No jargão do cálculo, este limite é a integral definida  da função F(s)  entre os limites s_1 e s_2 e é representado por

    \[ W= \int_{s_1}^{s_2} F(s) ds \]

No gráfico força \textcolor{azul}{F}} versus deslocamento \textcolor{blue}{s}, o trabalho realizado pela força (de módulo constante ou variável) entre as posições \textcolor{azul}{s_1}  e \textcolor{azul}{s_2} é numericamente igual à área formada entre a curva da função \textcolor{azul}{F(s)} e o eixo horizontal \textcolor{azul}{s}, de \textcolor{azul}{s_1} até \textcolor{azul}{s_2}.

Trabalho de uma força variável: exemplo

Conforme mencionamos acima, a força exercida por uma mola sobre um objeto depende do grau de distensão ou compressão, representado por x.

De acordo com  a Lei de Hooke,

    \[ F = -kx \]

onde k, a chamada constante de mola, representa a rigidez da mola quanto à deformação.

Tomando a expressão em módulo, isto é, |F| = kx, obtemos o gráfico abaixo.

Conforme discutido, o trabalho realizado por essa força sobre um corpo é numericamente igual a área abaixo da curva (no caso, uma reta), até a abscissa, entre as posições x_1 e x_2. Para x_1=0 e x_2=x qualquer, a área a ser calculada é a de um triângulo retângulo.

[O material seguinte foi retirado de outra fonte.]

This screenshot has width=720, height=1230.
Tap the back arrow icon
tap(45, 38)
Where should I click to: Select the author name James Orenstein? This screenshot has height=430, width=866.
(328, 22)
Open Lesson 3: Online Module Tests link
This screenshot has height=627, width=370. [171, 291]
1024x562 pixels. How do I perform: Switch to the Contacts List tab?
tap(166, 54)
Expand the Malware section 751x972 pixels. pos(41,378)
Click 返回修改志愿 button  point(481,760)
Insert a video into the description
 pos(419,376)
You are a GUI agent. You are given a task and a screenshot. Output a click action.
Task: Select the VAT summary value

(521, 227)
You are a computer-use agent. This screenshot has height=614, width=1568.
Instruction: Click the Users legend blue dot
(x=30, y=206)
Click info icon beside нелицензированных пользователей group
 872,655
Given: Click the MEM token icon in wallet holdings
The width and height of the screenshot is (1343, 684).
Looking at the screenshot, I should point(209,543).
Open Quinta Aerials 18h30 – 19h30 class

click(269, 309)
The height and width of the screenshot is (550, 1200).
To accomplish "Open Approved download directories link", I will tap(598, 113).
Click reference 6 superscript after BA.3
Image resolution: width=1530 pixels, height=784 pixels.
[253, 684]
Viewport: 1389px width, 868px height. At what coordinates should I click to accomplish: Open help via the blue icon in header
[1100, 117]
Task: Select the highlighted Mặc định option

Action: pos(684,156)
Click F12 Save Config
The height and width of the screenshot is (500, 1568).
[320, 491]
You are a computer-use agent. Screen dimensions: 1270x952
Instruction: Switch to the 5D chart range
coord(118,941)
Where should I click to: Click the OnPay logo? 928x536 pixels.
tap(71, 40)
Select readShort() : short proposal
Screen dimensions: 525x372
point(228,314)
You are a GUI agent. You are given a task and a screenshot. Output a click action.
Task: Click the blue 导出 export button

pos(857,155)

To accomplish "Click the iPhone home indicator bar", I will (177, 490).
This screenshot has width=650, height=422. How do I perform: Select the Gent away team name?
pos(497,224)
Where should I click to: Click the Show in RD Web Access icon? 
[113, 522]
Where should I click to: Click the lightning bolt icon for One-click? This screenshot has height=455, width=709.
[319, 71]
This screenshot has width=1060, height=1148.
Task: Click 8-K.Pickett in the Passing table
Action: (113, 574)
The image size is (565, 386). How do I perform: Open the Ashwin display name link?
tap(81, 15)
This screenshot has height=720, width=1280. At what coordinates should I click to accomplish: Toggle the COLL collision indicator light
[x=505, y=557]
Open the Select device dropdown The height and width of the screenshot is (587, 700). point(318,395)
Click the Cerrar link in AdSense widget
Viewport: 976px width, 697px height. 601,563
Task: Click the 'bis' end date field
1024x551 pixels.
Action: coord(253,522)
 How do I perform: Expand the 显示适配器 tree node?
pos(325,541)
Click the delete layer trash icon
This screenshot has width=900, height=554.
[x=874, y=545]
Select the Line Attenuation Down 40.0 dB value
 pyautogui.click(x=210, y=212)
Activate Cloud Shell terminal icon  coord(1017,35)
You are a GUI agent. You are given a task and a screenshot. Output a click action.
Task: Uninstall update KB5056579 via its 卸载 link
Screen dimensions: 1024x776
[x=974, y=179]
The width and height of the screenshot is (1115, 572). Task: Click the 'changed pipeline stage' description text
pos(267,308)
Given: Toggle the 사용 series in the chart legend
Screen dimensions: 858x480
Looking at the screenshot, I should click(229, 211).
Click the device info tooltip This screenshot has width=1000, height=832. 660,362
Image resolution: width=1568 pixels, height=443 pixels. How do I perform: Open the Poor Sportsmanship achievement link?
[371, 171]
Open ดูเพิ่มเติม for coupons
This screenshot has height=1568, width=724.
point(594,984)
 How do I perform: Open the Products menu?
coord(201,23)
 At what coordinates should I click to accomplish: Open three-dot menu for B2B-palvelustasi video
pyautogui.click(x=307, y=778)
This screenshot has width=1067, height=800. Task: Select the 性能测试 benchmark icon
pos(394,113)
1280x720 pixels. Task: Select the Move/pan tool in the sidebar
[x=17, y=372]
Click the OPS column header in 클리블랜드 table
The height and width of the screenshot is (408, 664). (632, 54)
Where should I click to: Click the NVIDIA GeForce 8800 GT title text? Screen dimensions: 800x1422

Neste caso específico, não precisamos utilizar conceitos de cálculo para calcular o trabalho.

Temos que

    \[ W= \frac{\textrm{base} \times \textrm{altura}}{2} = \frac{(kx)\times x}{2} \quad \Rightarrow \quad \boxed{\tau = \frac{1}{2} k x^2} \]

Teorema Trabalho – Energia Cinética

O teorema trabalho – energia cinética é um importante teorema da Física, que conforme veremos adiante, diz que o trabalho de uma força resultante (soma de todas as forças envolvidas no cálculo do trabalho) produz variação da energia cinética de um corpo.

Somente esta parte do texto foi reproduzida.